Au cœur de toutes les demandes des représentants des collectivités européennes, donc : l'attente d'une "réponse plus solide et coordonnée de l’UE à l'aggravation de la crise du logement" et, notamment, une "augmentation substantielle des investissements dans le logement social et abordable", à la fois via le cadre financier pluriannuel (CFP) et via d'autres fonds ou outils de financement, y compris côté politique de cohésion, tel que l'a résumé le Comité des régions à l'issue de cette séquence. "Le logement doit devenir une priorité stratégique dans le prochain CFP, avec des sources de financement spécifiques, des prêts et une combinaison d’investissements publics et privés", détaille le comité, pointant la nécessité d'une "approche large" en matière de logement abordable, "qui devrait se refléter dans la réforme actuelle du règlement relatif aux aides d’État dans le domaine du logement et conduire à la révision de la décision SIEG de 2012".

"La responsabilité incombe principalement aux États membres"

L'expression de ces demandes intervient à dessein : la Commission doit prochainement dévoiler son "plan européen pour le logement abordable", en principe dès le mois de mars, avec pour principaux objectifs une réduction des coûts de construction et une augmentation de l’offre. Ursula von der Leyen l'avait fait savoir dès sa réélection en juillet dernier. Cela figure donc sur la feuille de route de Dan Jørgensen.

S'exprimant devant les membres du Comité des régions, le commissaire n'en a toutefois guère dévoilé le contenu. Au rang des constats, il a égrené quelques chiffres : en moyenne en Europe, les loyers ont augmenté d'environ 25% en 15 ans ; "en 2023, environ 10% de la population de l'UE dépensait 40% ou plus de son revenu disponible pour le logement et les coûts associés" ; "près de 900.000 personnes sont sans domicile en Europe"…

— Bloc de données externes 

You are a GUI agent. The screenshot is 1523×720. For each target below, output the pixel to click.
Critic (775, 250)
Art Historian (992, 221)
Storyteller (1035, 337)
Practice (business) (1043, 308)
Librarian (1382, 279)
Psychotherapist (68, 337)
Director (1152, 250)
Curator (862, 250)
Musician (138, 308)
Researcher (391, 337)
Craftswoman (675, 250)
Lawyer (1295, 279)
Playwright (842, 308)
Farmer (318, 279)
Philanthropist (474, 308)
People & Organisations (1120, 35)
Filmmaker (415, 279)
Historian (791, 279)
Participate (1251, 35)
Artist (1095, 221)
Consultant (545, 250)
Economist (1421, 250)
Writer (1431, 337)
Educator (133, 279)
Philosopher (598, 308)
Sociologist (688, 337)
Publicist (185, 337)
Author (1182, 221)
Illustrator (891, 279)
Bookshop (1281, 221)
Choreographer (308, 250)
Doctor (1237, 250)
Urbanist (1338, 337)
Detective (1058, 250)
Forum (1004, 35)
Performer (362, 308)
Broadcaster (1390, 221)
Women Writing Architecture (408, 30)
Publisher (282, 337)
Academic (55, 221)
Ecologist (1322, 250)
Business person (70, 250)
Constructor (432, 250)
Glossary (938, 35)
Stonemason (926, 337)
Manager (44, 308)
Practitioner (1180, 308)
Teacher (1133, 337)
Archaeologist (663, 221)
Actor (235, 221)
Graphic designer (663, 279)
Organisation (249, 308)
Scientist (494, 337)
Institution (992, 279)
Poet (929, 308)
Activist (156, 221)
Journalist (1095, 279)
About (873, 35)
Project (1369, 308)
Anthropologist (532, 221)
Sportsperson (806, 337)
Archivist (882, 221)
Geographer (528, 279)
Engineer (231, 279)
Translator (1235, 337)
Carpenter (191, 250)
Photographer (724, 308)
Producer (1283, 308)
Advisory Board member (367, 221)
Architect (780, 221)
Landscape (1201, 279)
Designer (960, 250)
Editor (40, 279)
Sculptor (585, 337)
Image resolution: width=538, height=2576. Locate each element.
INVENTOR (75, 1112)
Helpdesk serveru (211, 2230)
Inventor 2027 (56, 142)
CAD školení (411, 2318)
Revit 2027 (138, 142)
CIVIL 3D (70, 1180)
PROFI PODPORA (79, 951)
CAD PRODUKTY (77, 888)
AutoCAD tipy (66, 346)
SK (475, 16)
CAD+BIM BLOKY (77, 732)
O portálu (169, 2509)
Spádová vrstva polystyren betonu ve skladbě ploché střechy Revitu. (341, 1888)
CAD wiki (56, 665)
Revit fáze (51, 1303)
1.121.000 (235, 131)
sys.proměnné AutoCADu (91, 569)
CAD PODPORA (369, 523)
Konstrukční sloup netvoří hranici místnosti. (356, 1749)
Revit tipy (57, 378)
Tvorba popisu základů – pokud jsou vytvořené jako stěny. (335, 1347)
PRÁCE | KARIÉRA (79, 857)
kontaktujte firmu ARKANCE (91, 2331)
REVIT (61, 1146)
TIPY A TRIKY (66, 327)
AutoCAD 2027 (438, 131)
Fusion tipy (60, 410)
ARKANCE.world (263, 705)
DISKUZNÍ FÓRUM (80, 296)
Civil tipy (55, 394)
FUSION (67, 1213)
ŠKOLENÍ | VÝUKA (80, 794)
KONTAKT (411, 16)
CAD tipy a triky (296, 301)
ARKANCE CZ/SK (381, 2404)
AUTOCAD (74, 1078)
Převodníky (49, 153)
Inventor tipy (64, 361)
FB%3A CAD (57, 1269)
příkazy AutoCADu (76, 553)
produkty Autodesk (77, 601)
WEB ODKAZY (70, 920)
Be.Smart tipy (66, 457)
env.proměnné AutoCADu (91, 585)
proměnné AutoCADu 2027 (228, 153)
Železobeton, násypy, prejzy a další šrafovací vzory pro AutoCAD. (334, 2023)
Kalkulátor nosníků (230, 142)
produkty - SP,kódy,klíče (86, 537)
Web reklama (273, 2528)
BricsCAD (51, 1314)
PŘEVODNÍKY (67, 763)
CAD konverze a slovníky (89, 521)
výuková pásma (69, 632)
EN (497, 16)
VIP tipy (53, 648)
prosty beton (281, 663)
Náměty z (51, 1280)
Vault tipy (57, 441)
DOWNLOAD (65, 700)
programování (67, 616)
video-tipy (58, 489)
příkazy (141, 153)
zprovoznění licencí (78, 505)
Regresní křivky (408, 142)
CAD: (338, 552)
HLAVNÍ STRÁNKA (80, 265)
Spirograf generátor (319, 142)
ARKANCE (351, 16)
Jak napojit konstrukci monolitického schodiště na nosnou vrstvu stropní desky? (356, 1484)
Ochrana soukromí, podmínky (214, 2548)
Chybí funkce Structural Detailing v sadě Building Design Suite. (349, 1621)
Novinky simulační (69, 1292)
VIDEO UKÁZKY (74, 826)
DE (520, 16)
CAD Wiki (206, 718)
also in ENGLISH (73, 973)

À la question "que pouvons-nous faire au niveau européen ?", Dan Jørgensen répond très vite par une limite : "La responsabilité incombe principalement aux États membres, avec les autorités régionales et locales, et nous devons respecter le principe de subsidiarité dans ce domaine et d'autres." Là-dessus, les membres du Comité des régions ne disent guère autre chose, parlant de "subsidiarité active" et souhaitant que "les actions au niveau de l’UE complètent et soutiennent les efforts nationaux, régionaux et locaux plutôt que d’imposer une solution universelle". "Le plan européen pour le logement abordable [doit] être conçu en étroite collaboration avec les collectivités locales et régionales, en veillant à ce que les perspectives locales et régionales soient pleinement intégrées", écrivent-ils/

Dan Jørgensen considère en outre que l'Europe fait en réalité beaucoup : "Plus de 21 milliards d'euros, provenant de la facilité pour la reprise et la résilience, ont été alloués aux réformes et investissements dans le logement. Sous le cadre financier pluriannuel actuel, au total, 10,4 milliards d'euros d'investissements dans le logement sont prévus via les fonds de cohésion."

"Que pouvons-nous faire de plus pour vous soutenir ? Certaines idées sont déjà sur la table", a-t-il dit : "permettre aux États membres de doubler les investissements de la politique de cohésion dans le logement abordable, mobiliser les investissements publics et privés via la plateforme paneuropéenne d'investissement en collaboration avec la BEI et d'autres partenaires financiers, et examiner les règles actuelles des aides d'État pour voir si elles restreignent inutilement les investissements dans le logement abordable".